TEXT PROVIDED:
━━━

BY ANN DAPICE
In probably well-intentioned attempts to put a positive face on things, one common suggestion is the quote from an earlier president, Franklin D. Roosevelt, “The only thing we have to fear is fear itself.” Another response given is that “love overcomes hate” and still another tells us that we should “Give him a chance.” We are advised to meditate, ignore media reports, and pray.
The emotions of those who did not see their candidate succeed include disbelief, loss, depression, anger, and a feeling of helplessness – to name only a few. Mental health counselors report an increase in clients who are struggling to deal with election results and these same counselors say that they themselves are having problems with the new reality. Meanwhile, advice from the “winning side” is often a harsh scold that “Losers should get over it!”
Meanwhile, protest marches continue in cities across the nation as negative actions of the new administration extend in ways not previously imagined. These actions, along with the chaos, confusion and conflicting messages, make fear a dominant feeling among those who are not supporters of the president.
It should also be noted that fear played a major role during the campaign as it was used to manipulate people for votes. Well documented falsehoods were used as threats that basic human needs like work, healthcare and safety would be lost if he was not elected.
“God and country” nationalism was used to portray the U.S. as a victim exploited by other nations. Race, religion and gender were skillfully used to pit “us against them.”
As of this writing, there are numerous requests for investigations of Russia’s involvement in the U.S. election, including Russian ties to the president, his associates and cabinet members. Serious conflicts of interest of the administration, cabinet and staff are at stake.
Some connections – Russian oil production for example – are well known, some continue to surface, and there have been reports of other activities over a number of years. Meanwhile, the commitment by the president during the election campaign that he would disclose his tax returns after audit remains only a promise to this day, and the IRS has made it clear for some time that audit is not a legitimate excuse for not making tax returns public.

━━━

LIST OF TASKS:
1 – Please condense the paragraph of the piece on post-election fear that begins "The emotions of those who did not see" into a short bulleted list that keeps its main facts.
2 – Reproduce word for word the passage of the piece on post-election fear that runs from "BY ANN DAPICE" to "reports, and pray.".

DATA SUPPLIED:
━━━

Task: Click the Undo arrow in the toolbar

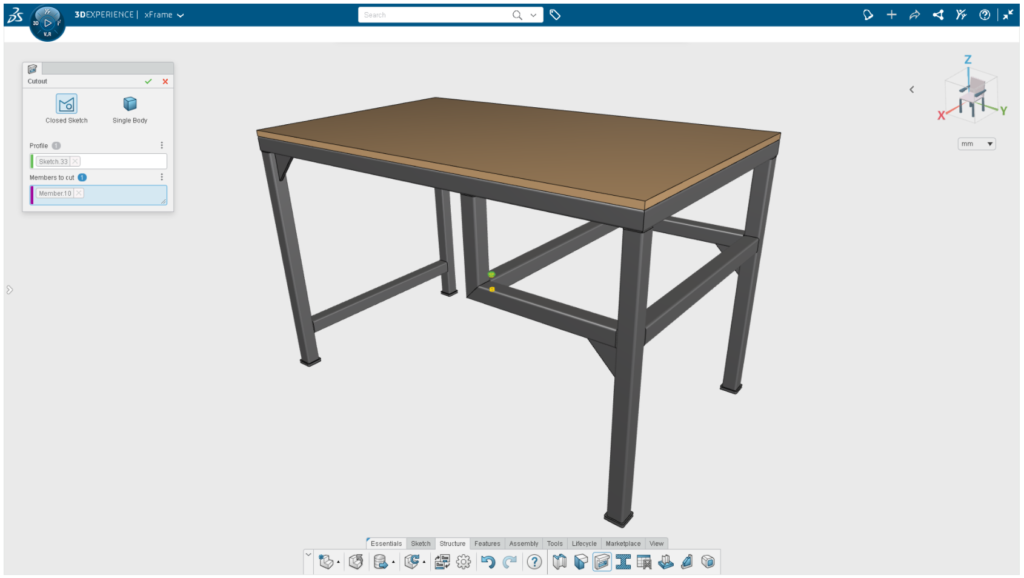Action: 488,562
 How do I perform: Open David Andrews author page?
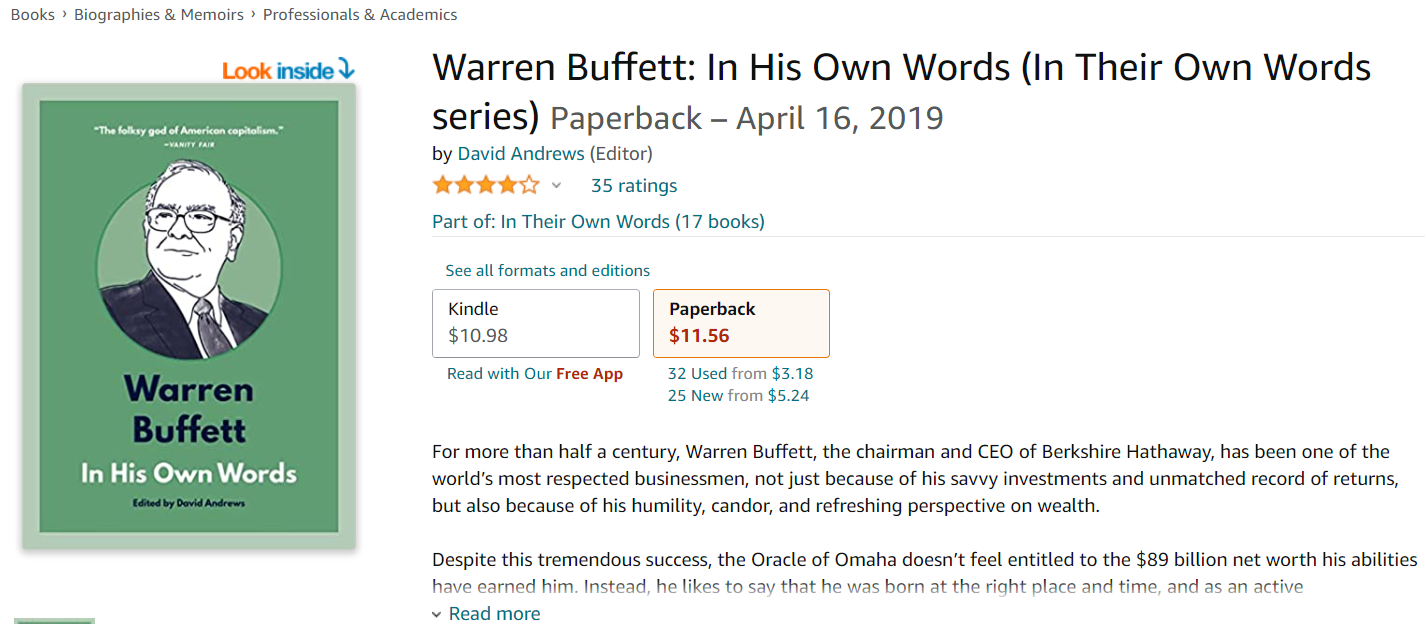tap(520, 153)
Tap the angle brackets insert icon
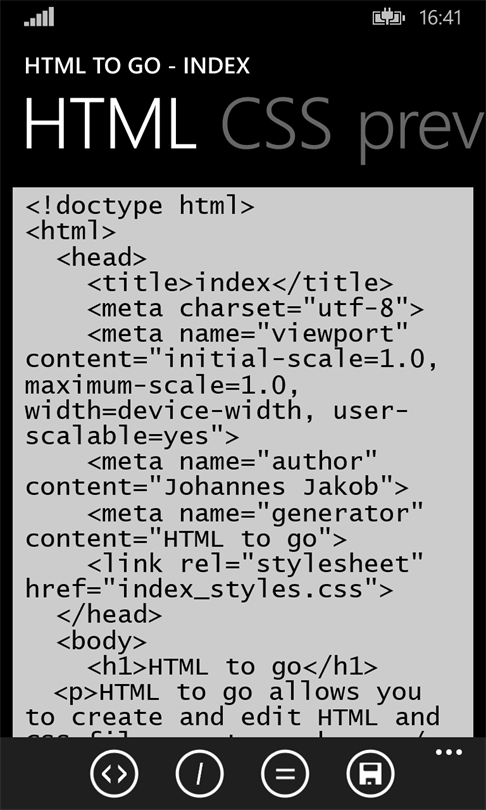Screen dimensions: 486x810 point(114,773)
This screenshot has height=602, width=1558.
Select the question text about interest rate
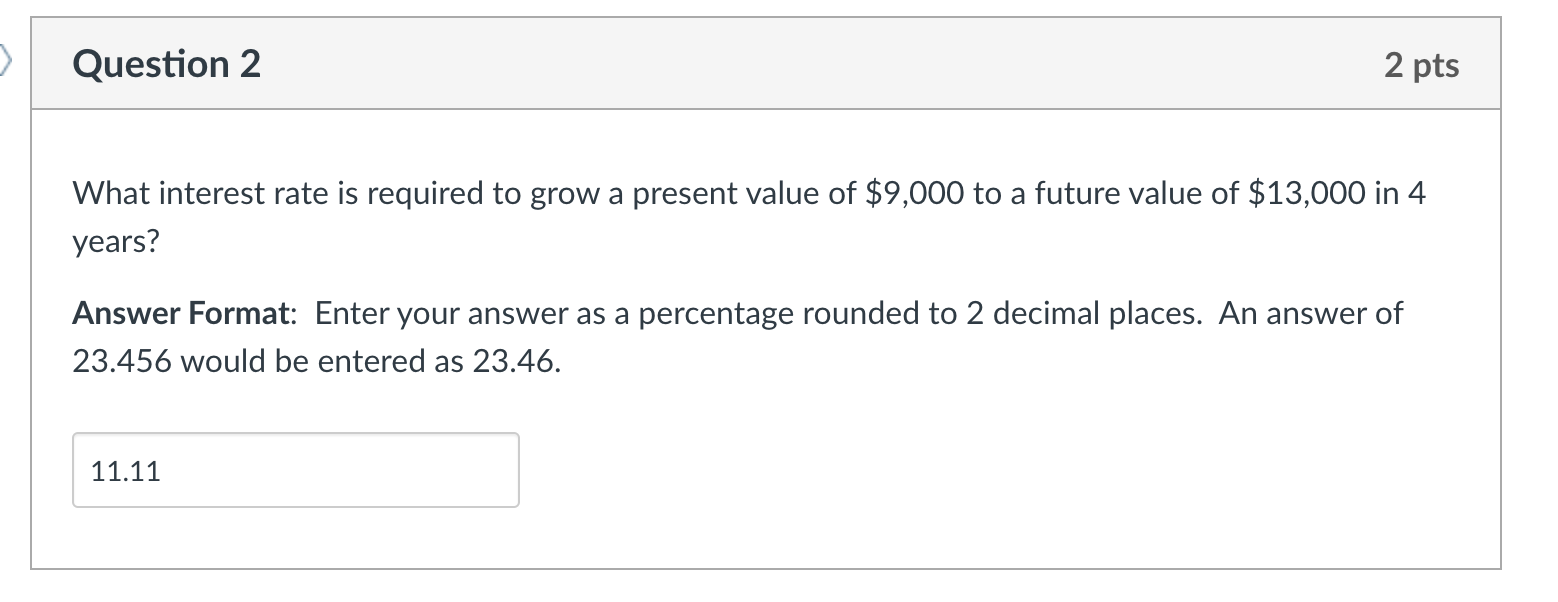[x=748, y=193]
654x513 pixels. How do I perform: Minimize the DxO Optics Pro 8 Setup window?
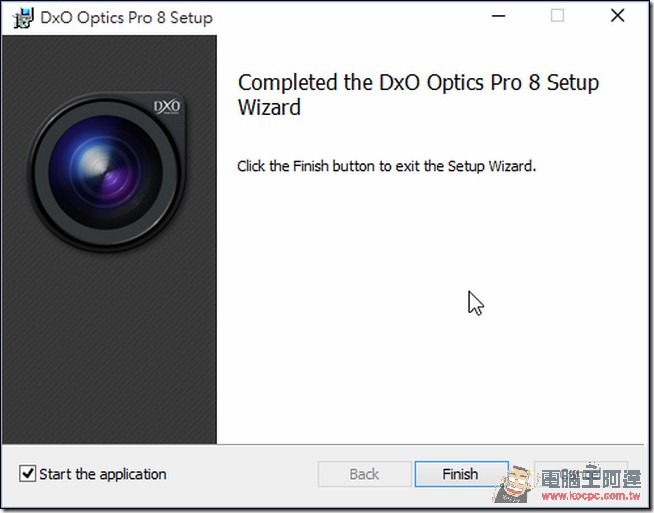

━━━

EXPECTED RESULTS:
1 –
- Those whose candidate lost feel disbelief, loss, depression, anger, and helplessness, among other emotions.
- Mental health counselors report more clients struggling with the election results and say they are also struggling with the new reality.
- The "winning side" often responds with a harsh scold: "Losers should get over it!"

2 –
BY ANN DAPICE
In probably well-intentioned attempts to put a positive face on things, one common suggestion is the quote from an earlier president, Franklin D. Roosevelt, “The only thing we have to fear is fear itself.” Another response given is that “love overcomes hate” and still another tells us that we should “Give him a chance.” We are advised to meditate, ignore media reports, and pray.